[Data for analysis Boundary: Start]

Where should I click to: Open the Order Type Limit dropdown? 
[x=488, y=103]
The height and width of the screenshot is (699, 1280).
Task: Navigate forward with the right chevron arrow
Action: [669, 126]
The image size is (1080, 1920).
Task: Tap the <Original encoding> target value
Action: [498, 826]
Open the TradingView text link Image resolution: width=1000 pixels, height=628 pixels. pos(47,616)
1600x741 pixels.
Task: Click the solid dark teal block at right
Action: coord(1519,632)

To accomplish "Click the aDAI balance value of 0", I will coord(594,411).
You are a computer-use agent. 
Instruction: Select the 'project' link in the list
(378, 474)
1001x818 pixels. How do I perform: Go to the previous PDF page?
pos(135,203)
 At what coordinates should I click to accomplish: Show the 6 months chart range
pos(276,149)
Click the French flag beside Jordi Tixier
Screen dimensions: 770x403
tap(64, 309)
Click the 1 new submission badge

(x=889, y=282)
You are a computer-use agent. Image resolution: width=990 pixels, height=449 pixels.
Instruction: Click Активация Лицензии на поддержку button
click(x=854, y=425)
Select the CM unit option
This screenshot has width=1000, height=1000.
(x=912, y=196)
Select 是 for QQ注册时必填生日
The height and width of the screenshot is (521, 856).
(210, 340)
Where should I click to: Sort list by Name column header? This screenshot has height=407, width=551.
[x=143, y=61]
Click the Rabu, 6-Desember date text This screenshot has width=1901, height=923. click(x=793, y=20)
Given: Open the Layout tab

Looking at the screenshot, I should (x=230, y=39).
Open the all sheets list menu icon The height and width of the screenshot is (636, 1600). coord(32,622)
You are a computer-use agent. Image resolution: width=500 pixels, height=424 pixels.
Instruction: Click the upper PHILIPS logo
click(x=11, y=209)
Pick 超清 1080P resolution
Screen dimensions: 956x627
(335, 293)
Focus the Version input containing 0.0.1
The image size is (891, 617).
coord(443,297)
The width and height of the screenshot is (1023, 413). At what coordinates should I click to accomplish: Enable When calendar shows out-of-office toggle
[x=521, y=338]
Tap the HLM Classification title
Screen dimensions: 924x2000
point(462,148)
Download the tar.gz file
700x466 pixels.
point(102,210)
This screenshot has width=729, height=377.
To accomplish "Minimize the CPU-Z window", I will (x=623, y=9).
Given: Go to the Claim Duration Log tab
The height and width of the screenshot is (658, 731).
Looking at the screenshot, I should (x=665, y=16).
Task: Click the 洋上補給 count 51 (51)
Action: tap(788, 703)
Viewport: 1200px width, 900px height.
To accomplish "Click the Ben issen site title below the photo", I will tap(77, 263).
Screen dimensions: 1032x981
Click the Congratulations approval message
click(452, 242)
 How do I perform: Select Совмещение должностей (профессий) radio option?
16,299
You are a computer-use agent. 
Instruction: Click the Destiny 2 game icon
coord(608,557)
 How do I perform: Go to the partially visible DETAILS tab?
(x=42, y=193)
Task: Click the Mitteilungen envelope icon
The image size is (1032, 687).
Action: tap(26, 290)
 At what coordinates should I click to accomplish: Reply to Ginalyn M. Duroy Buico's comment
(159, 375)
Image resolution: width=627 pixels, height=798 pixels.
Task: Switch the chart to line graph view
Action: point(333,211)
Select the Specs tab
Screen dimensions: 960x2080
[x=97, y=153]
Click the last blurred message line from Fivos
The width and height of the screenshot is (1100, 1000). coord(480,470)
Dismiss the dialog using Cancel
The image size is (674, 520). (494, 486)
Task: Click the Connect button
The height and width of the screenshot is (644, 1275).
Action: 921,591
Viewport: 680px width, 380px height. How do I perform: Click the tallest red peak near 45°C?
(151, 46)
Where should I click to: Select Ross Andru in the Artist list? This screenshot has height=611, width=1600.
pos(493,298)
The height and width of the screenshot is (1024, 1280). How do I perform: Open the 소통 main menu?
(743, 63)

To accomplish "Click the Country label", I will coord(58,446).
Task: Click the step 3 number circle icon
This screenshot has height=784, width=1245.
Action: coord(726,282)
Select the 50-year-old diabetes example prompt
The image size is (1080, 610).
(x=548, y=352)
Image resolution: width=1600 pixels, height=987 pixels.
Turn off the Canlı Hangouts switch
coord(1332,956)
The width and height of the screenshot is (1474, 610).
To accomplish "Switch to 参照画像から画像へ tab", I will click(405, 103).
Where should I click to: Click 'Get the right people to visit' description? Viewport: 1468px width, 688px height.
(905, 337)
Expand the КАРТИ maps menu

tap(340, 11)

[Data for analysis Boundary: End]

• [Exercise description]:
Print the data in full, with each line exactly as given.

• [Solution to this exercise]:
Where should I click to: Open the Order Type Limit dropdown? 
[x=488, y=103]
The height and width of the screenshot is (699, 1280).
Task: Navigate forward with the right chevron arrow
Action: [669, 126]
The image size is (1080, 1920).
Task: Tap the <Original encoding> target value
Action: [498, 826]
Open the TradingView text link Image resolution: width=1000 pixels, height=628 pixels. pos(47,616)
1600x741 pixels.
Task: Click the solid dark teal block at right
Action: coord(1519,632)

To accomplish "Click the aDAI balance value of 0", I will coord(594,411).
You are a computer-use agent. 
Instruction: Select the 'project' link in the list
(378, 474)
1001x818 pixels. How do I perform: Go to the previous PDF page?
pos(135,203)
 At what coordinates should I click to accomplish: Show the 6 months chart range
pos(276,149)
Click the French flag beside Jordi Tixier
Screen dimensions: 770x403
tap(64, 309)
Click the 1 new submission badge

(x=889, y=282)
You are a computer-use agent. Image resolution: width=990 pixels, height=449 pixels.
Instruction: Click Активация Лицензии на поддержку button
click(x=854, y=425)
Select the CM unit option
This screenshot has width=1000, height=1000.
(x=912, y=196)
Select 是 for QQ注册时必填生日
The height and width of the screenshot is (521, 856).
(210, 340)
Where should I click to: Sort list by Name column header? This screenshot has height=407, width=551.
[x=143, y=61]
Click the Rabu, 6-Desember date text This screenshot has width=1901, height=923. click(x=793, y=20)
Given: Open the Layout tab

Looking at the screenshot, I should (x=230, y=39).
Open the all sheets list menu icon The height and width of the screenshot is (636, 1600). coord(32,622)
You are a computer-use agent. Image resolution: width=500 pixels, height=424 pixels.
Instruction: Click the upper PHILIPS logo
click(x=11, y=209)
Pick 超清 1080P resolution
Screen dimensions: 956x627
(335, 293)
Focus the Version input containing 0.0.1
The image size is (891, 617).
coord(443,297)
The width and height of the screenshot is (1023, 413). At what coordinates should I click to accomplish: Enable When calendar shows out-of-office toggle
[x=521, y=338]
Tap the HLM Classification title
Screen dimensions: 924x2000
point(462,148)
Download the tar.gz file
700x466 pixels.
point(102,210)
This screenshot has width=729, height=377.
To accomplish "Minimize the CPU-Z window", I will (x=623, y=9).
Given: Go to the Claim Duration Log tab
The height and width of the screenshot is (658, 731).
Looking at the screenshot, I should (x=665, y=16).
Task: Click the 洋上補給 count 51 (51)
Action: tap(788, 703)
Viewport: 1200px width, 900px height.
To accomplish "Click the Ben issen site title below the photo", I will tap(77, 263).
Screen dimensions: 1032x981
Click the Congratulations approval message
click(452, 242)
 How do I perform: Select Совмещение должностей (профессий) radio option?
16,299
You are a computer-use agent. 
Instruction: Click the Destiny 2 game icon
coord(608,557)
 How do I perform: Go to the partially visible DETAILS tab?
(x=42, y=193)
Task: Click the Mitteilungen envelope icon
The image size is (1032, 687).
Action: tap(26, 290)
 At what coordinates should I click to accomplish: Reply to Ginalyn M. Duroy Buico's comment
(159, 375)
Image resolution: width=627 pixels, height=798 pixels.
Task: Switch the chart to line graph view
Action: point(333,211)
Select the Specs tab
Screen dimensions: 960x2080
[x=97, y=153]
Click the last blurred message line from Fivos
The width and height of the screenshot is (1100, 1000). coord(480,470)
Dismiss the dialog using Cancel
The image size is (674, 520). (494, 486)
Task: Click the Connect button
The height and width of the screenshot is (644, 1275).
Action: 921,591
Viewport: 680px width, 380px height. How do I perform: Click the tallest red peak near 45°C?
(151, 46)
Where should I click to: Select Ross Andru in the Artist list? This screenshot has height=611, width=1600.
pos(493,298)
The height and width of the screenshot is (1024, 1280). How do I perform: Open the 소통 main menu?
(743, 63)

To accomplish "Click the Country label", I will coord(58,446).
Task: Click the step 3 number circle icon
This screenshot has height=784, width=1245.
Action: coord(726,282)
Select the 50-year-old diabetes example prompt
The image size is (1080, 610).
(x=548, y=352)
Image resolution: width=1600 pixels, height=987 pixels.
Turn off the Canlı Hangouts switch
coord(1332,956)
The width and height of the screenshot is (1474, 610).
To accomplish "Switch to 参照画像から画像へ tab", I will click(405, 103).
Where should I click to: Click 'Get the right people to visit' description? Viewport: 1468px width, 688px height.
(905, 337)
Expand the КАРТИ maps menu

tap(340, 11)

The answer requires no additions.